Item-finding records
-=-=-

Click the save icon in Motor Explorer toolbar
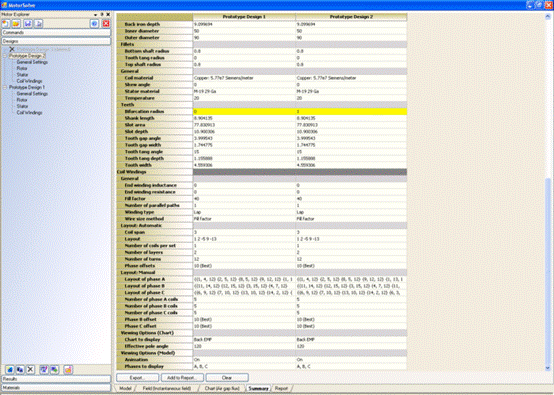Viewport: 554px width, 395px height. click(x=28, y=24)
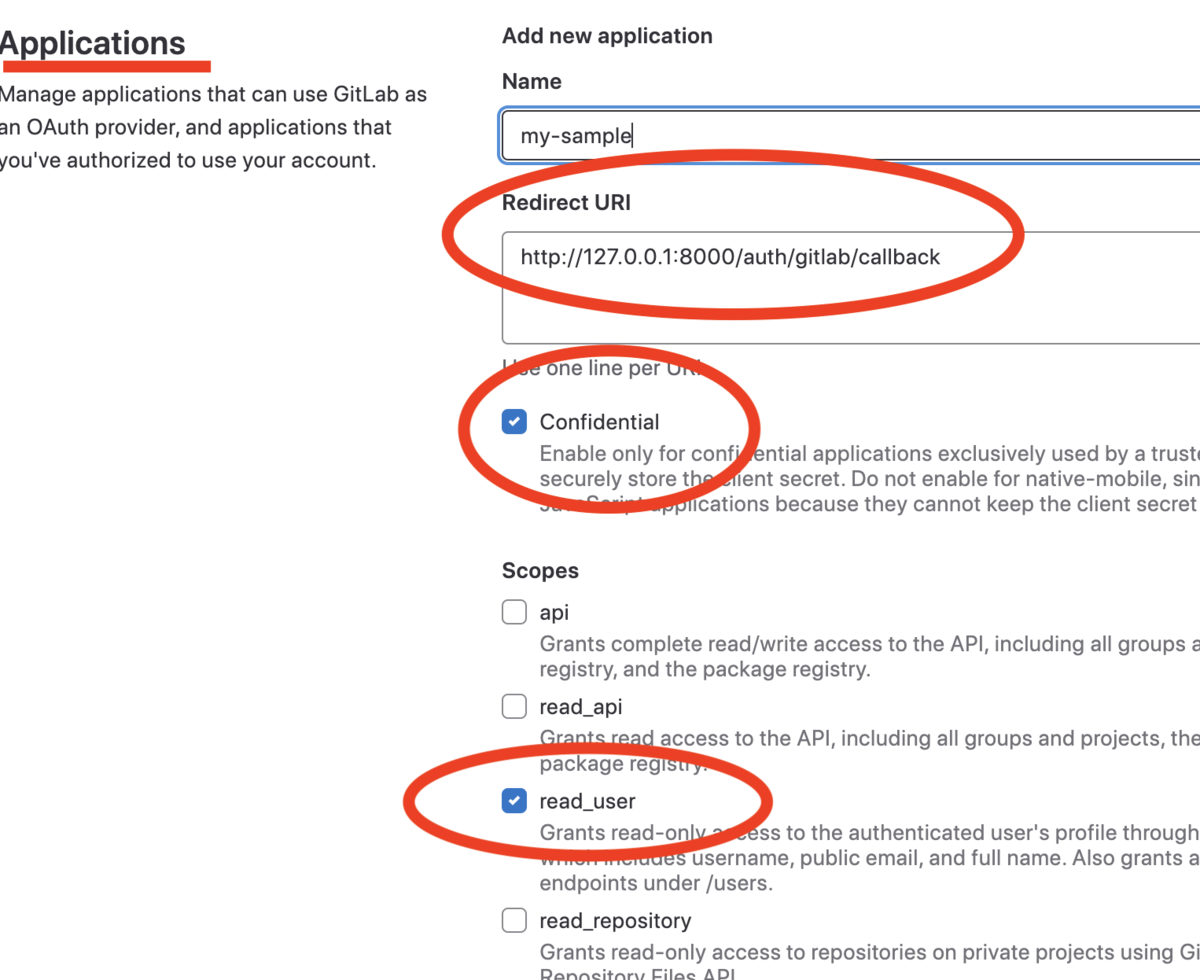
Task: Click the Name field label
Action: pos(531,81)

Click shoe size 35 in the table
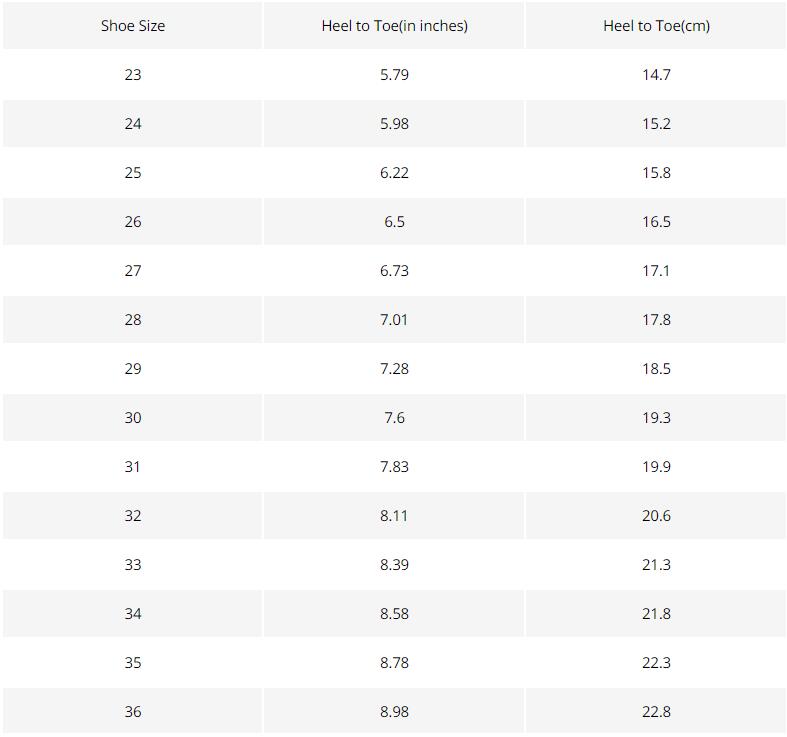pos(133,663)
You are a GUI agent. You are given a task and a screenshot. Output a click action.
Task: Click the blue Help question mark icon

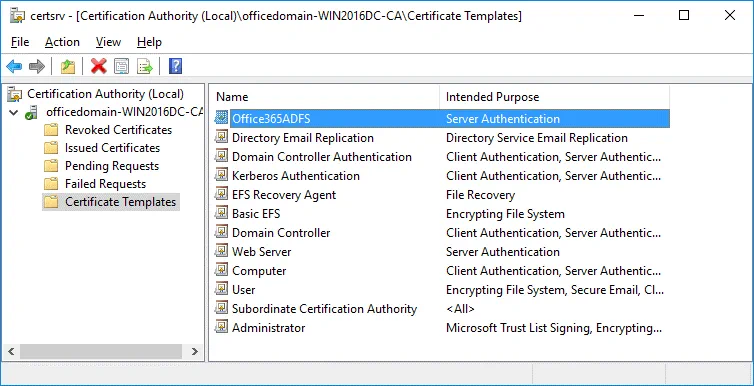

-=-=-

## TASK
Please retype every one of the rows above word for word, leaving the pictures out.

## EXERCISE RESULT
Click the save icon in Motor Explorer toolbar
Viewport: 554px width, 395px height. click(x=28, y=24)
Task: Click the Name field label
Action: pos(531,81)

Click shoe size 35 in the table
pos(133,663)
You are a GUI agent. You are given a task and a screenshot. Output a click action.
Task: Click the blue Help question mark icon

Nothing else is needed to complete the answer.